About this task:
Could you copy the rows from the one containing "The height and width of the screenshot is (520, 1080)." through the end of the rows, swapping "Describe" for "Identify" and leaving everything else untouched? Leave the pictures out of your answer.
++++ Data records ++++
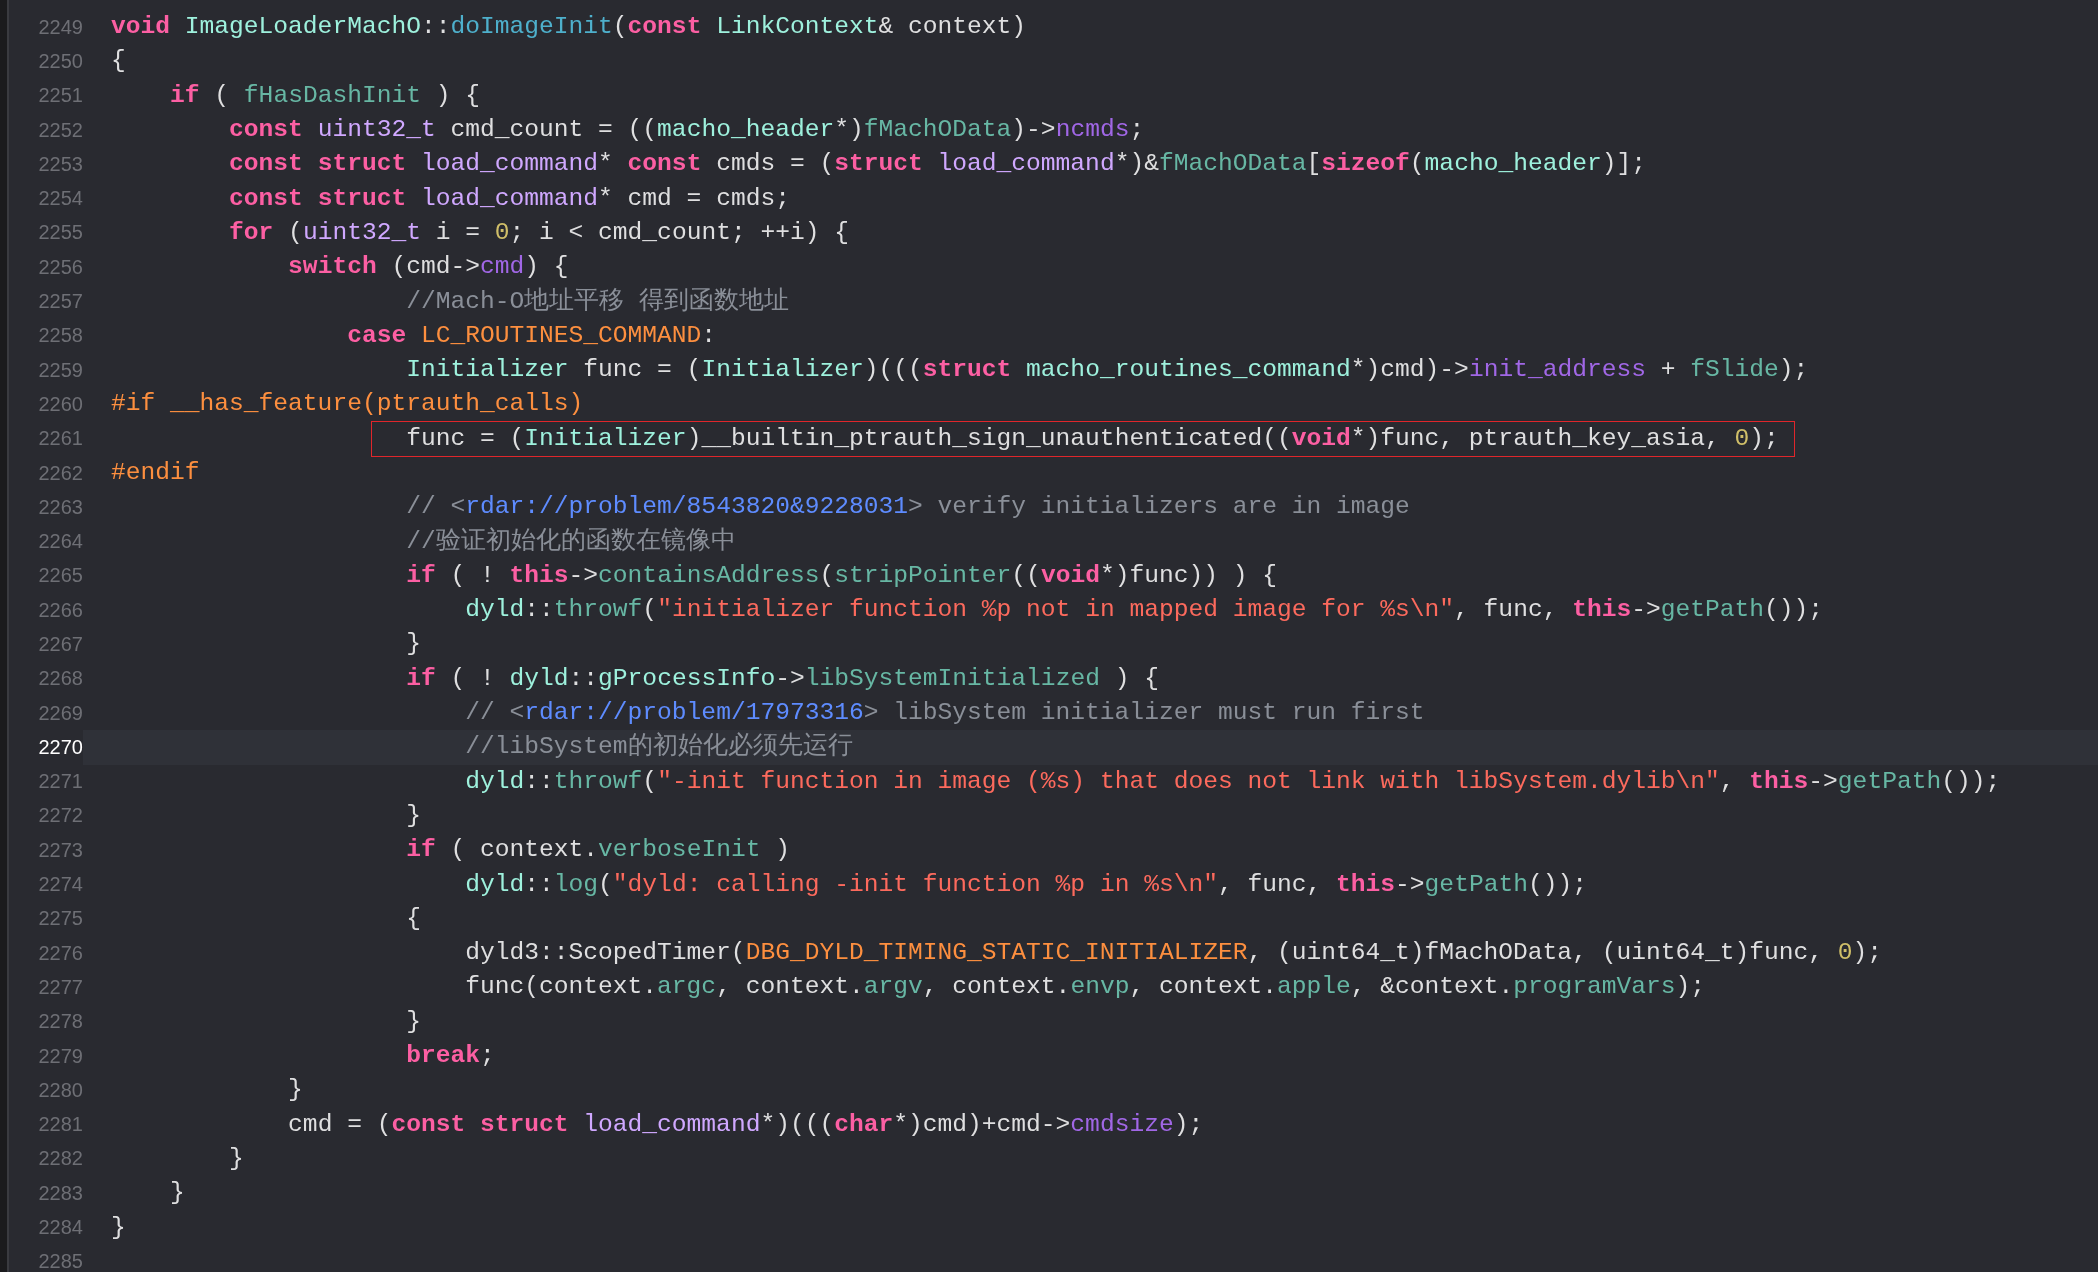 The height and width of the screenshot is (1272, 2098). I want to click on line-number: 2281, so click(60, 1125).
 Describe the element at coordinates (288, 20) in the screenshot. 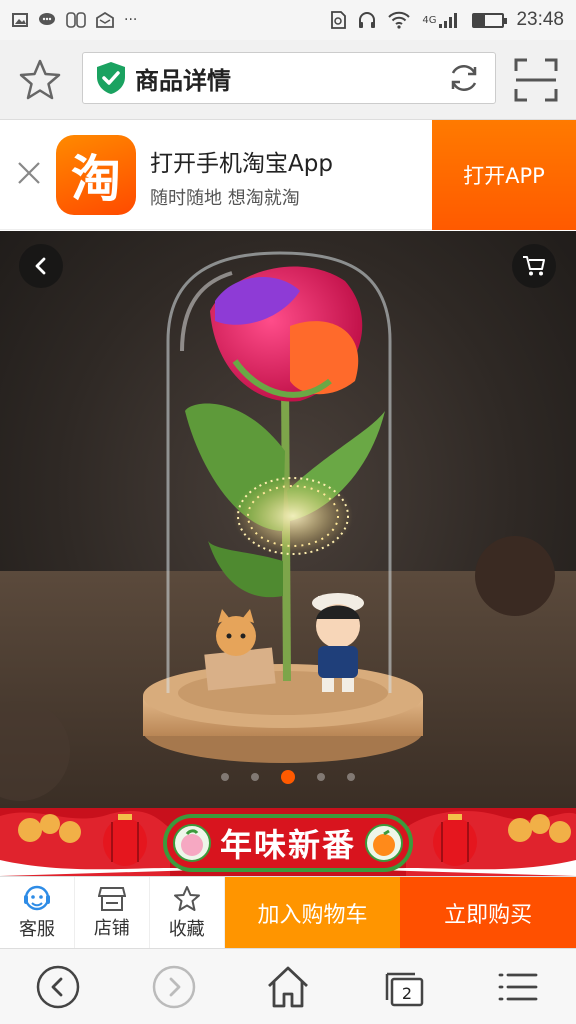

I see `status-bar: ··· 4G 23:48` at that location.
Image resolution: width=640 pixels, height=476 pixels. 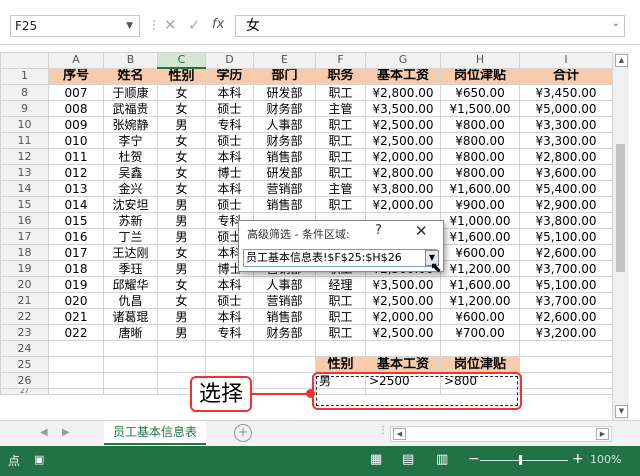 What do you see at coordinates (480, 204) in the screenshot?
I see `data-cell: ¥900.00` at bounding box center [480, 204].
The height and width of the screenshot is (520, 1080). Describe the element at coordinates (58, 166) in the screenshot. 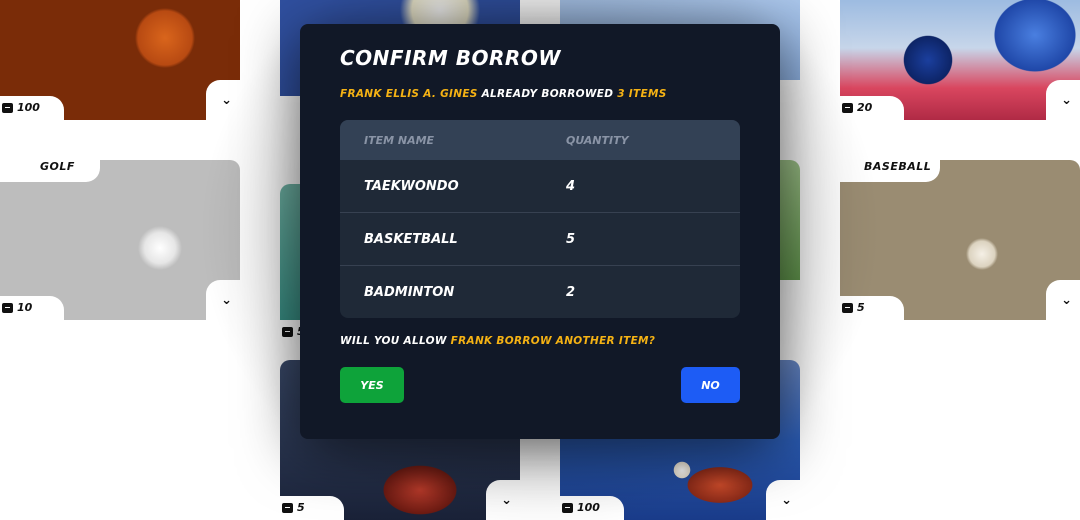

I see `card-title: GOLF` at that location.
++++
Answer for the task:
The height and width of the screenshot is (520, 1080). Identify the element at coordinates (58, 166) in the screenshot. 

I see `card-title: GOLF` at that location.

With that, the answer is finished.